L'alba del pianeta delle scimmie - Rupert WyattE chi l’avrebbe mai detto? Non avrei scommesso due lire su questo film (concedetemi questa espressione, la conversione in euro non rende uguale), avevo pregiudizi enormi e il fantasma del remake-boiata targato Burton ancora alleggiava nell’aria. E invece...

E invece quello che mi son ritrovato davanti non solo è stato un ottimo prodotto d’entertainment ma anche e soprattutto un bel film che ritrova il sottotesto delle pellicole del passato. Capita sempre più raramente infatti di vedere un blockbuster in cui gli effetti speciali sono al servizio della storia senza mai soffocarla o prendere più importanza di essa.

Qui l’instancabile e tuttofare James Franco è Will Rodman, uno scienziato a capo della squadra di ricerca per trovare una cura per l'Alzheimer; quando però va storto un test su uno degli scimpanzé, il laboratorio viene chiuso e le scimmie uccise. Ad eccezione di un cucciolo, Cesare, che Will porterà a casa per continuare la sua ricerca in incognito e riuscire così a trovare una cura per questa malattia che sta intanto consumando il padre.

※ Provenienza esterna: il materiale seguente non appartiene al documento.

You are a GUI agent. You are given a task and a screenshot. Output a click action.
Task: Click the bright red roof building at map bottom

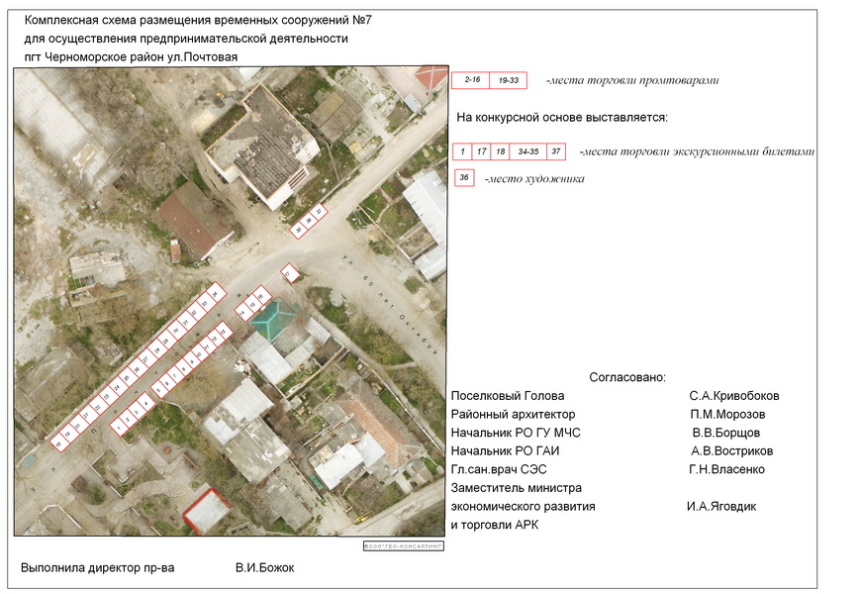pyautogui.click(x=207, y=511)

Rupert Wyatt, alla sua seconda regia, riesce perfettamente a dosare e calibrare tutti gli ingredienti e a confezionare un perfetto film d’intrattenimento: c’è avventura e pathos, c’è azione e anche un pizzico di romanticismo ma soprattutto c’è una regia ad ampio respiro che ti fa sgomitare e che ti porta dentro la storia. Una storia che ha elementi epici, soprattutto per i toni e lo stile con cui si è deciso di raccontarla: da una parte l’uomo sempre più ossessionato dal dio denaro e dall’altra una natura costantemente sacrificata e abusata che ora si ribella e torna allo stato brado. Insomma, la prima vera sorpresa della stagione? Decisamente si.